Something else these books share is one very important value to keep in mind when writing code. And that is Communication (as Kent Beck summarizes it in one word). The code you write will be read more times than it was written and by more people. So to minimize the cost of maintenance, your code should be clear to those people (or yourself) reading it a later date. It should be nice to read, it should clearly communicate its design, and it should not be overly complex.

This comes forward in such heuristics (as they are called in Clean Code) or patterns (as Implementation Patterns refers to them) as:

  • Choose Descriptive Names (CC) / Intention-Revealing Name (IP) – Think about the names you give your classes, methods, etc. Instead of just starting with get or set and slapping on a word or two, actually describe what is going on.
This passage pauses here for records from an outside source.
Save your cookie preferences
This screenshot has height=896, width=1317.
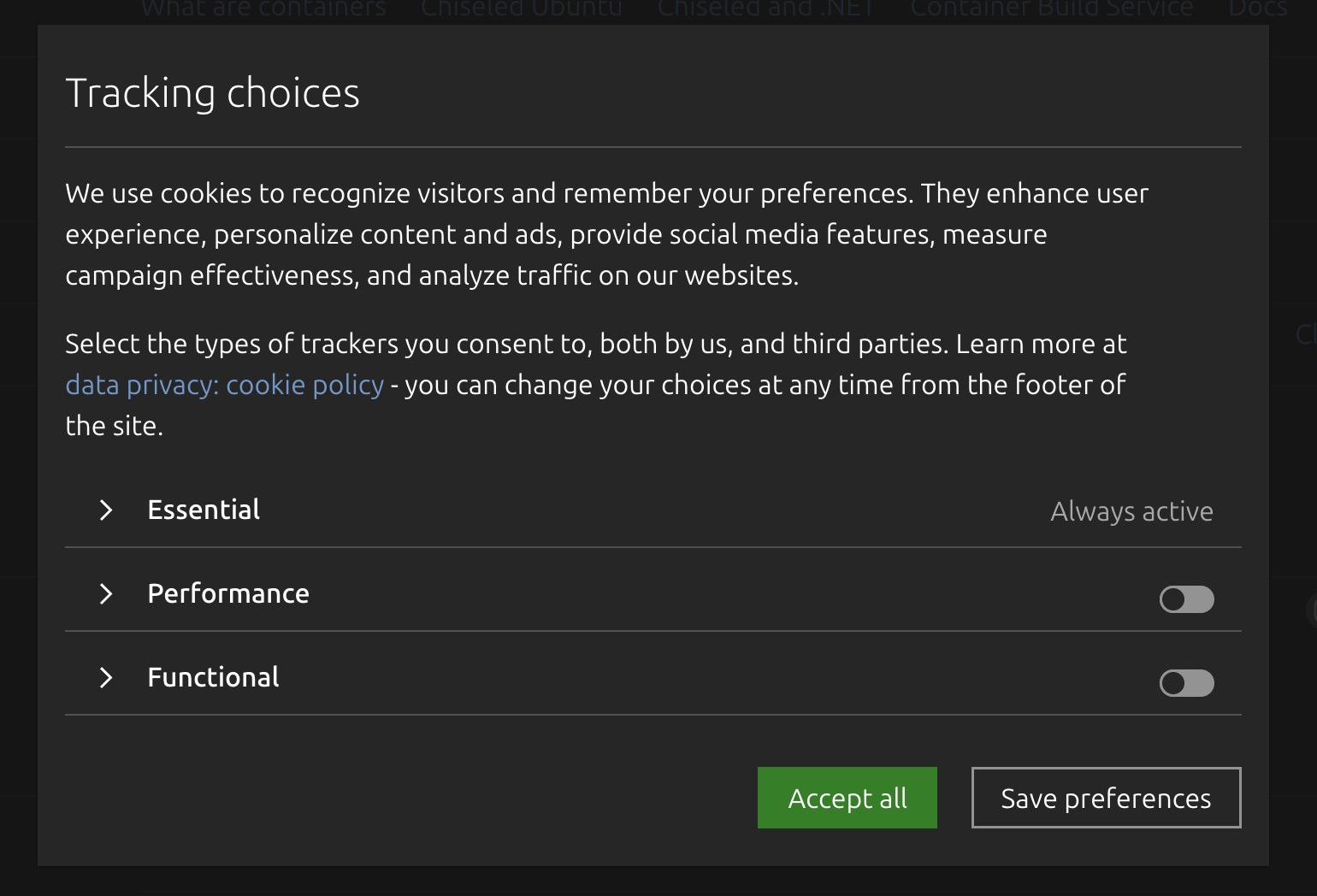pyautogui.click(x=1106, y=797)
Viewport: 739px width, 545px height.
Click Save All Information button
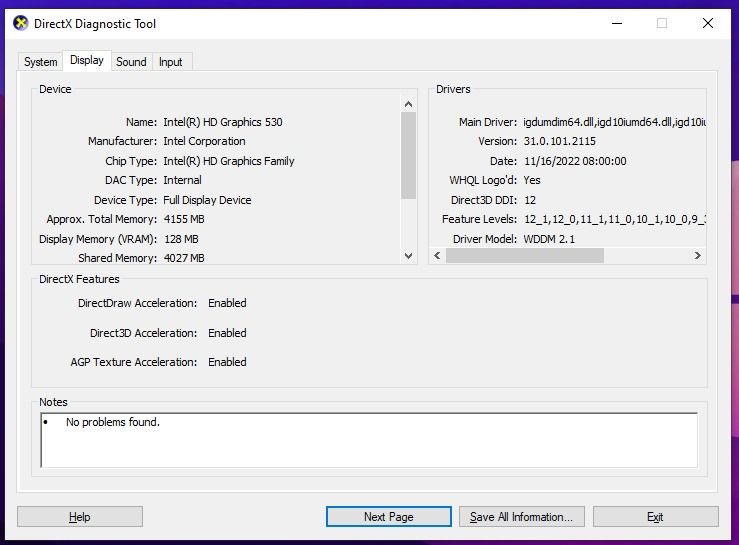(521, 517)
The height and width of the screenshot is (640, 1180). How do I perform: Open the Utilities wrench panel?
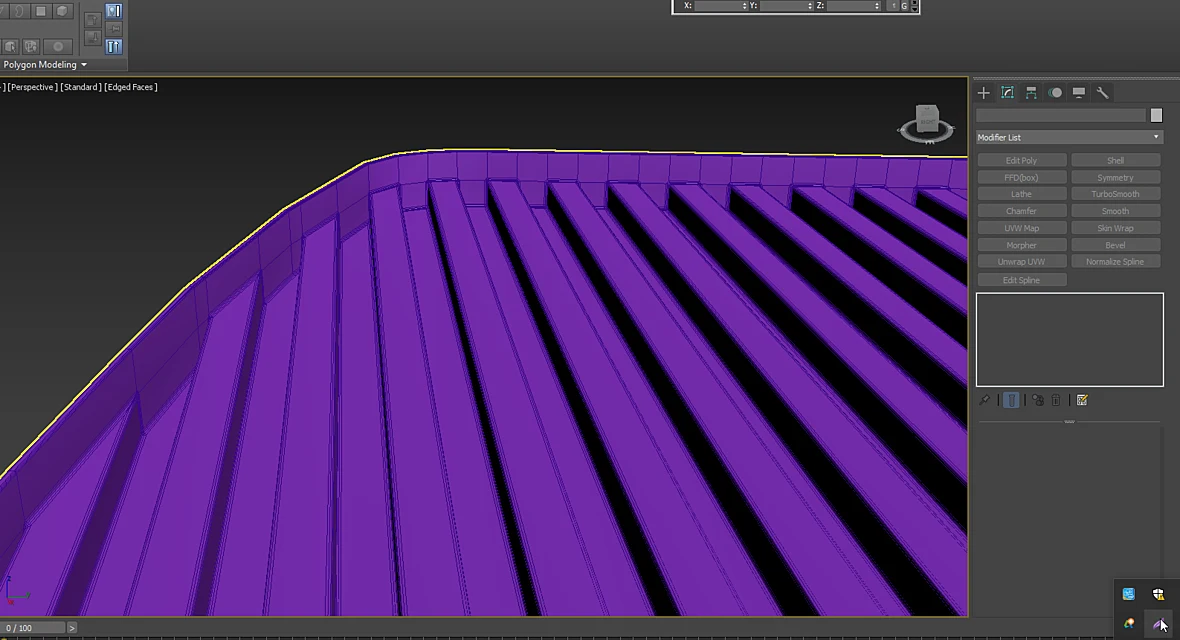1102,93
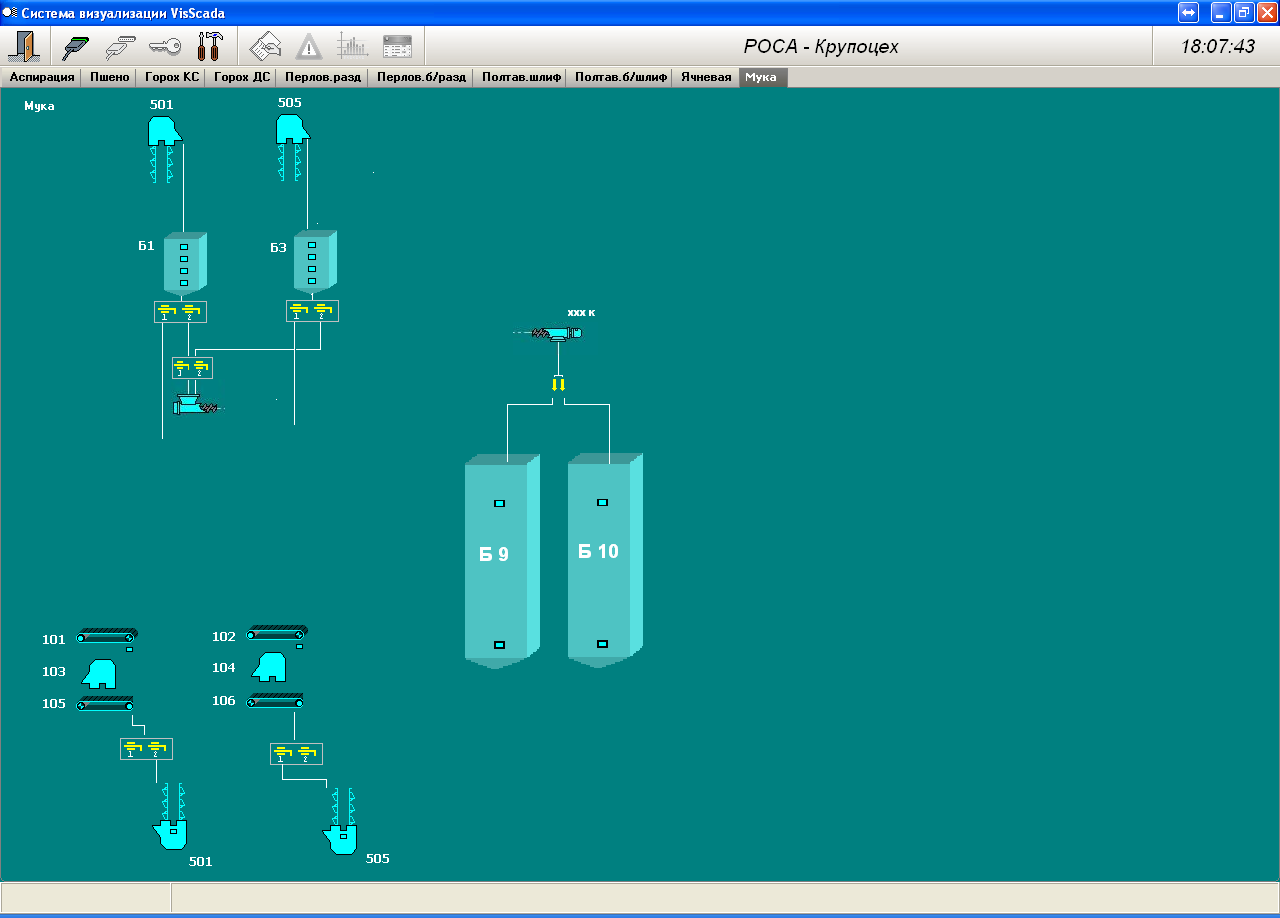Open the tools settings icon

210,46
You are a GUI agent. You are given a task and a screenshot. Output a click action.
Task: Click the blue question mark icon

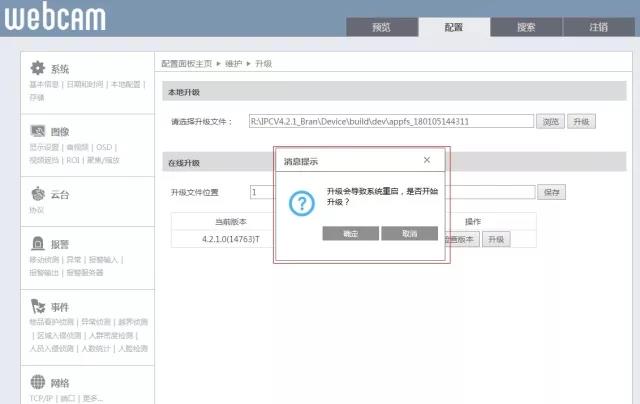pos(302,203)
If you can’t do that succinctly then maybe you need a better abstraction.
  • Functions Should Descend Only One Level of Abstraction (CC) / Composed Method (IP) – Split up large methods so that they deal just one level of abstraction, delegating work to other methods for work on a lower level of abstractions. Not only does this make the code easier to understand, you may also discover reusable bits of code this way. Doing this is easy to do with the support modern IDE’s have for refactoring operations such as “Extract Method”.
  • Use Explanatory Variables (CC) / Role-Suggesting Name (IP) – Split up complex calculations by using local variables with descriptive names. Like the previous pattern, this helps the reader of your code to understand what is going on. Modern IDE’s have the “Extract Local Variable” refactoring operation to do this.

One nice advantage of following these patterns or heuristics is that it allows you to do away with a lot of comments. Comments that are sometimes redundant, that are bound to become obsolete, and that may even misguide the reader if not properly maintained. Having learned to program in the late eighties (when writing comments was what a good programmer was supposed to do), this felt a bit strange at first. But now, when I feel the need to explain a block of code by starting a comment, I know that I need to extract that block into a separate method. 🙂

While both books inspired me a lot, there were a few thing I did not like.

To start with Clean Code: while Robert Martin’s prose is very enticing, the chapters contributed by other people were not up to the same level. The chapter on Emergence did not offer any new insights, and the chapters on Concurrency seem simplistic. At least to someone that has read Brian Goetz’ excellent Java Concurrency in Practice. Also, the coding style where fields are preferred over method arguments (as exemplified by the Args example in chapter 14) seems to be asking for concurrency problems to me. It looks like the Hidden Temporal Couplings smell mentioned in the same book.

As for Implementation Patterns; as I mentioned before, I would have liked the book to include more code. Also, some of the patterns are not really patterns but rather descriptions of a programming concept (“Class”, “Initialization”, “Parameter”, etc.). So while the back cover of the book promises 77 patterns, you are actually getting less. 😉 And there is one pattern that I think is very dangerous; I’ve seen people misinterpreting the eager initialization pattern so many times, that I would have loved to see a move-the-declaration-to-the-initialization-instead-of-the-initialization-to-the-declaration pattern. And finally, while the last chapter describes some nice patterns to use when writing a framework, these patterns are not applied to the timer framework in appendix A that immediately follows.

One thing I dearly miss in both books is how to deal with existing frameworks. Most code we write does not exist in a vacuum but uses a lot of frameworks such as EJB3, Spring, Wicket or whatever. While modern frameworks are less invasive when compared to older frameworks such as EJB2, they still have an impact on your architecture as I recently discovered when using JPA on a new project (but more that in a later blog :-)).

To conclude, I think these books are a valuable read for anyone who wants to become a better programmer. As they are easy to read (Implementation Patterns is only about 150 pages!) there really is no excuse to write bad code anymore!